Esta é a chave – se você continuar a comer grandes quantidades para mais do que uma semana, você vai começar a ficar gordo. Uma semana de excessos após a dieta restrita parece acrescentar massa muscular rapidamente, mas sem muito gordura. Eu aprendi isso quando comecei a competir.

No dia do show, eu estava geralmente cortado, mas por causa da fase de dieta, eu tinha perdido uma boa quantidade de músculo também. Por alguns dias após o concurso – bem, eu normalmente estava comendo muito e muito mais e as vezes adicionava 4-6 kg em uma semana. O engraçado é que 2 ou 3 dias depois do show, eu ainda estava muito mais rasgado, mais completo e meus músculos realmente em melhor tamanho. Eu sempre pensei que eu parecia muito melhor dois dias depois de um show!

Para que você não engorde se continuar comendo em excesso, na semana 3 você deve voltar ao regime restrito, cerca de 1.800 – 2.000 calorias por dia, será o mesmo regime da semana 1. Deve treinar com menos carga, mais leve e aumentar as reps. Eu também estou de volta  para 4 x 30 minutos de trabalho aeróbico para esta semana.

Se possível, acho que o melhor cardio seria a primeira coisa a fazer na parte da manhã, não faça antes treinar pois pode atrapalhar seu rendimento no GYM. Outro benefício colateral que parece vir de usar menos carga nos exercícios e fazer o trabalho aeróbico, realmente, é dar-me um grande bombeamento, aumentando a minha vascularização, obtendo veias realmente pulando para fora!

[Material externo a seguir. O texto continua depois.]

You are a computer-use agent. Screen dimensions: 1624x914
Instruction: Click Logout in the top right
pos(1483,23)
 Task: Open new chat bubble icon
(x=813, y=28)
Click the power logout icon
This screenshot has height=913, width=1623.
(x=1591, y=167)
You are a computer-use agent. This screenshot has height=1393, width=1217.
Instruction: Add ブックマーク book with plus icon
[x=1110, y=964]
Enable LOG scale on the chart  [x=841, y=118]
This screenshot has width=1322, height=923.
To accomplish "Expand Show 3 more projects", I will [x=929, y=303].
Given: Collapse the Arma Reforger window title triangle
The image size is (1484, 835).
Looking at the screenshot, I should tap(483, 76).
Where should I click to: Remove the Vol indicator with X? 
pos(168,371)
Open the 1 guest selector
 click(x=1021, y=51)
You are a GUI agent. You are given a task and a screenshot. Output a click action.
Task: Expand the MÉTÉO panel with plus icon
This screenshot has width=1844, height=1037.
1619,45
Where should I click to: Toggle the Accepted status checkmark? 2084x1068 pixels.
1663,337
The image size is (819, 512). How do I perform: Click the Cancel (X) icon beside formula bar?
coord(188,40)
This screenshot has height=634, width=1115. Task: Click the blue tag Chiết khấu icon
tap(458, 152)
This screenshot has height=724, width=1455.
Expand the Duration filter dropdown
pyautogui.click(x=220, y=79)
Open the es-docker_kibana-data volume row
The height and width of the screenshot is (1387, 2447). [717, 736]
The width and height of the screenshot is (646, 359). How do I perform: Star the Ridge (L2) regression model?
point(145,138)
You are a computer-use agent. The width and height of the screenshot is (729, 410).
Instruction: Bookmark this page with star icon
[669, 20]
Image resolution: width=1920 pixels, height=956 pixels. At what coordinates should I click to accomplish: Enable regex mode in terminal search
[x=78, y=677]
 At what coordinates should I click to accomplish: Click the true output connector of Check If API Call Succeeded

E a melhora da aptidão aeróbica também me permite treinar mais, se recuperar melhor, e eu geralmente me sinto ótimo, mesmo quando estou de dieta! No meu primeiro ciclo de dieta após uma semana de dieta, perdi cerca de 1-2 kg de peso, principalmente gordura, já na semana 2 e 3 eu fiz um ganho líquido de cerca de 2 kg de músculo – o que é ótimo.


DIETA SEMANA 4
Mais uma vez, após uma semana de dieta restrita, estou entrando para consumir mais calorias e a semana 4 é ótima para começar a comer grandes quantidades novamente. Eu acredito que meu corpo estava ainda mais suscetível após a semana da dieta anterior, provavelmente porque a resposta bioquímica das primeiras semanas estava em pleno andamento e não precisa mais gastar vários dias para se adaptar.

Após quatro semanas eu estava quase 6 kg mais pesado, provavelmente com um pouco de excesso de gordura corporal. Depois de quatro semanas, eu reverto para a minha dieta de manutenção “normal”, cerca de 2.500 – 3.000 calorias por dia.


O motivo porque a dieta do ciclo funciona é:

    1] Para que você não fique em uma DIETA RESTRITA MUITO TEMPO fazendo com que o corpo consuma GORDURA mas também MÚSCULOS.

    2] Para que você não fique em uma DIETA ALTA EM CALORIAS MUITO TEMPO fazendo com que o corpo ganhe MÚSCULOS, mas também muita GORDURA.

O que tenho notado é que se você continuar por mais de quatro semanas, os resultados parecem diminuir. Acontece que seu corpo se adapta a este sistema e para de obter ganhos. A melhor estratégia é  realizar um ciclo de 4 semanas a cada dois meses para dar um shock em seu corpo.